The logout command provides users with the ability to sign out from their Anthropic account, removing stored authentication credentials and API keys from the local configuration.

Implementation

The command is implemented in commands/logout.tsx as a type: 'local-jsx' command that handles the logout process and renders a confirmation message:

import * as React from "react";
import type { Command } from "../commands";
import { getGlobalConfig, saveGlobalConfig } from "../utils/config";
import { clearTerminal } from "../utils/terminal";
import { Text } from "ink";

export default {
  type: "local-jsx",
  name: "logout",
  description: "Sign out from your Anthropic account",
  isEnabled: true,
  isHidden: false,
  async call() {
    await clearTerminal();

    const config = getGlobalConfig();

    config.oauthAccount = undefined;
    config.primaryApiKey = undefined;
    config.hasCompletedOnboarding = false;

    if (config.customApiKeyResponses?.approved) {
      config.customApiKeyResponses.approved = [];
    }

    saveGlobalConfig(config);

    const message = (
      <Text>Successfully logged out from your Anthropic account.</Text>
    );

    setTimeout(() => {
      process.exit(0);
    }, 200);

    return message;
  },
  userFacingName() {
    return "logout";
  },
} satisfies Command;

Unlike the more complex login command, the logout command is relatively straightforward, focusing on removing authentication data from the configuration and providing a clean exit.

Functionality

The logout command performs several critical operations:

1. Credential Removal:

   • Clears the OAuth account information from the global configuration
   • Removes the primary API key used for authentication
   • Erases the list of approved API keys from storage
   • Resets the onboarding completion status

2. User Experience:

   • Clears the terminal before displaying the logout message
   • Provides a clear confirmation message about successful logout
   • Exits the application completely after a short delay
   • Ensures a clean break with the authenticated session

3. Security Focus:

   • Removes all sensitive authentication data from the local configuration
   • Ensures the next application start will require re-authentication
   • Prevents accidental API usage with old credentials
   • Provides a clean slate for a new login if desired

Technical Implementation Notes

Despite its relative simplicity, the logout command demonstrates several interesting implementation details:

1. Configuration Management: Uses the global configuration system to handle persistent state:

   const config = getGlobalConfig();
   
   config.oauthAccount = undefined;
   config.primaryApiKey = undefined;
   config.hasCompletedOnboarding = false;
   
   if (config.customApiKeyResponses?.approved) {
     config.customApiKeyResponses.approved = [];
   }
   
   saveGlobalConfig(config);
   

2. Graceful Exit Strategy: Uses a timeout to allow the message to be displayed before exiting:

   setTimeout(() => {
     process.exit(0);
   }, 200);
   

   This ensures the user sees confirmation before the application closes.

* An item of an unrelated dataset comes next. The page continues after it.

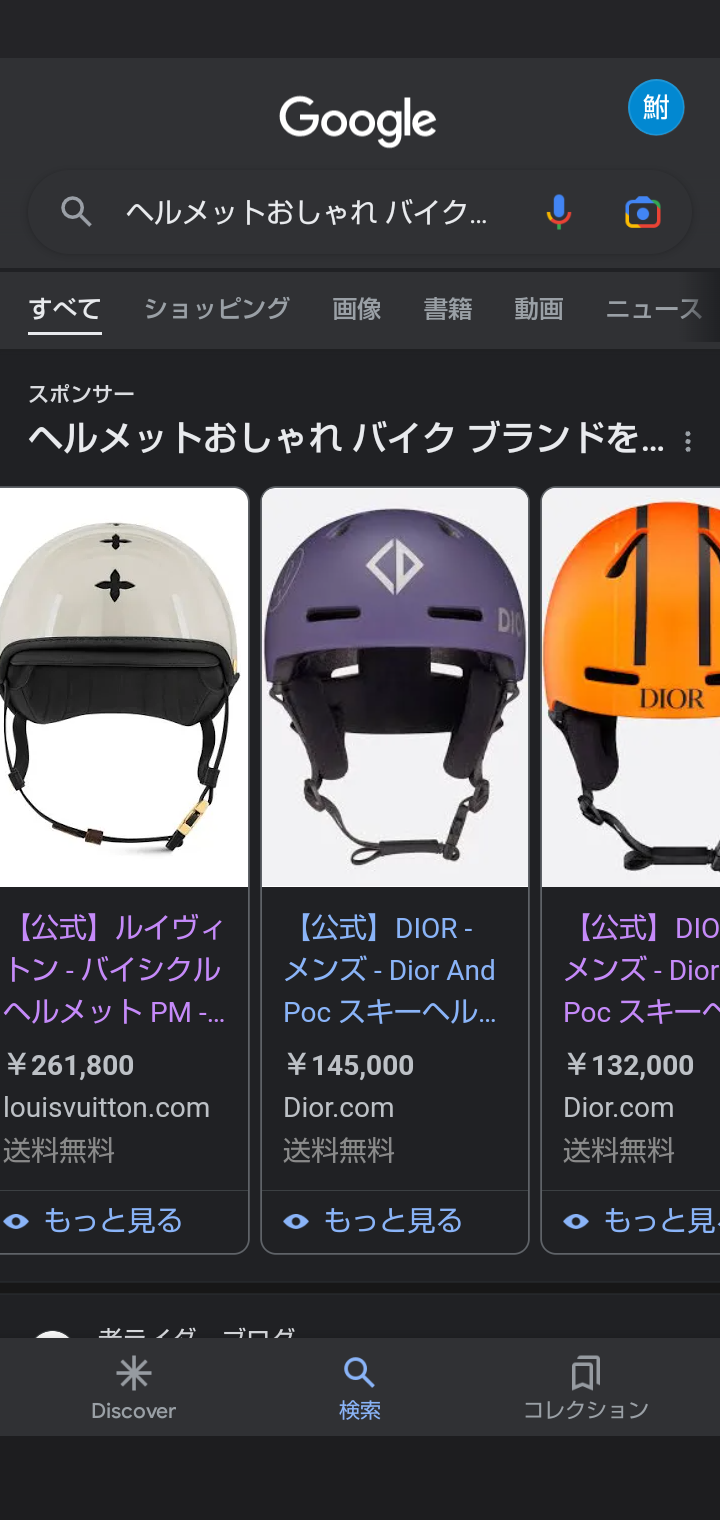This screenshot has height=1520, width=720.
Task: Switch to the 画像 tab
Action: pos(357,309)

3. Type Safety: Uses the satisfies Command pattern to ensure type correctness:

   export default {
     // Command implementation
   } satisfies Command;
   

4. Terminal Management: Clears the terminal before displaying the logout confirmation:

   await clearTerminal();
   

   This creates a clean visual experience for the logout process.

5. Optional Field Handling: Carefully checks for the existence of optional configuration fields:

   if (config.customApiKeyResponses?.approved) {
     config.customApiKeyResponses.approved = [];
   }
   

User Experience Benefits

The logout command addresses several important user needs:

1. Account Security: Provides a clear way to remove credentials when sharing devices or ending a session.

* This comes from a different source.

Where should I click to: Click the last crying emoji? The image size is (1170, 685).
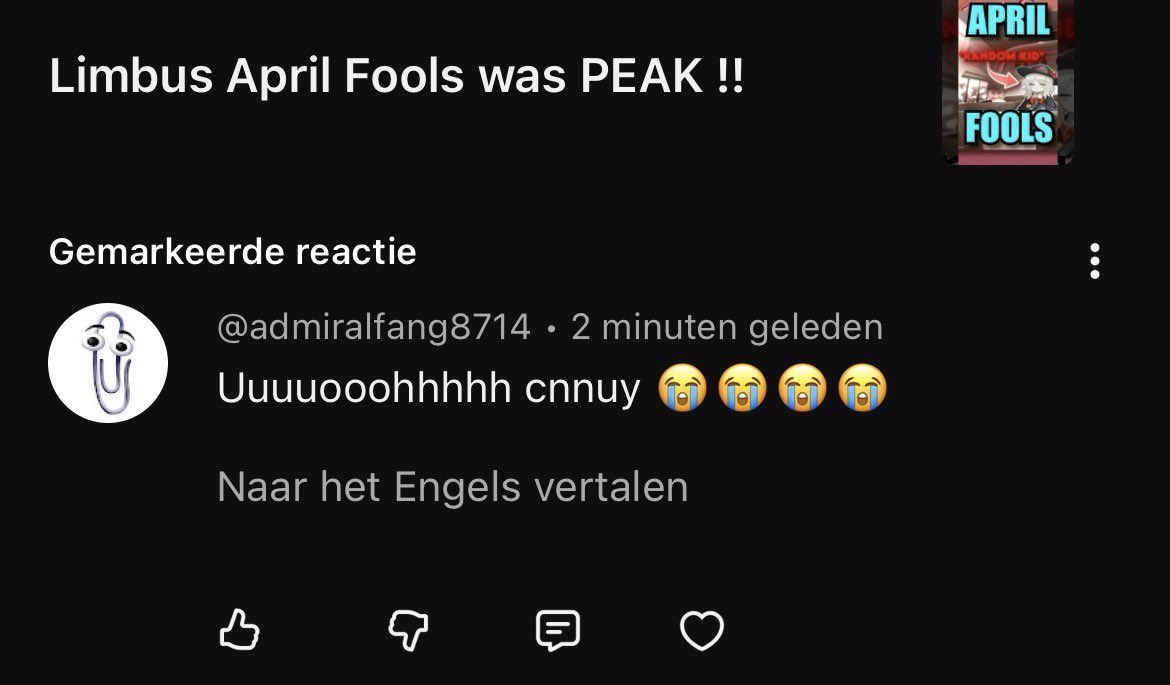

2. User Confidence: Confirms successful logout with a clear message, reassuring users their credentials have been removed.

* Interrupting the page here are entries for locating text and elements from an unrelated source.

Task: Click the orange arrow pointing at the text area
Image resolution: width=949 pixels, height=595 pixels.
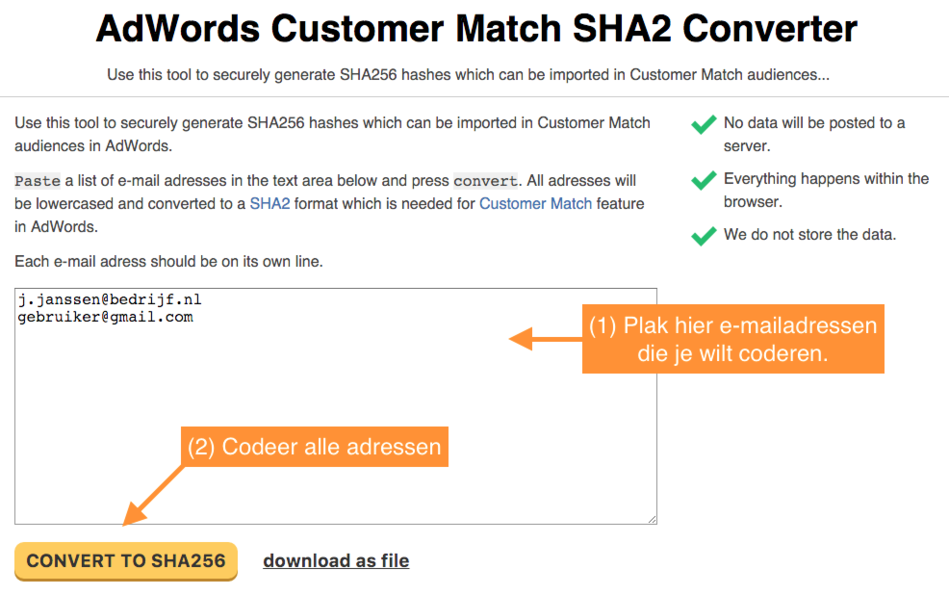Action: (x=545, y=340)
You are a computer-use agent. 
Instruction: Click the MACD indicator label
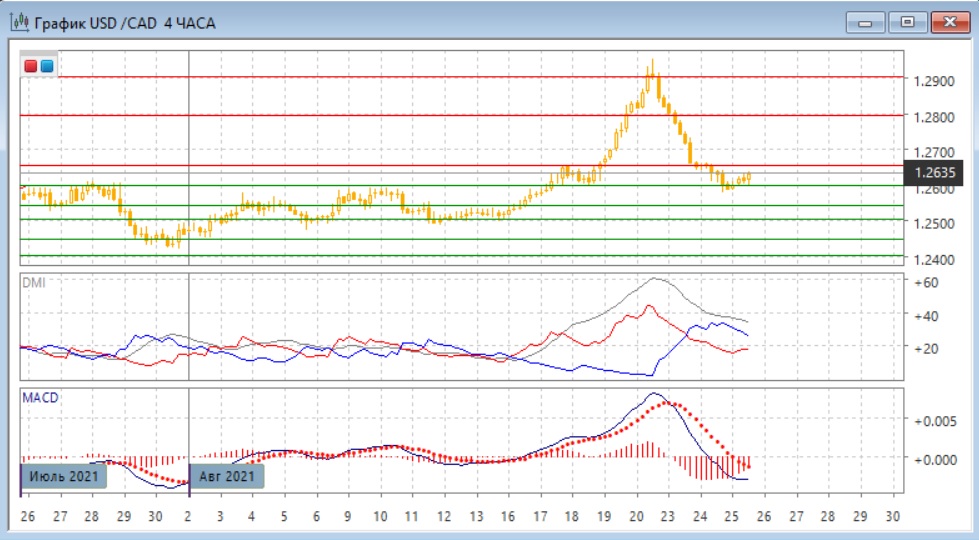tap(41, 397)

3. Clean Exit: Exits the application completely, avoiding any state confusion in the current process.

4. Simplicity: Keeps the logout process straightforward and quick, with minimal user interaction required.

5. Fresh Start: Resets the onboarding status, ensuring a proper re-onboarding flow on next login.

The logout command provides a necessary counterpart to the login command, completing the authentication lifecycle with a secure, clean way to end a session. While much simpler than its login counterpart, it maintains the same attention to security and user experience that characterizes Claude Code's approach to authentication management.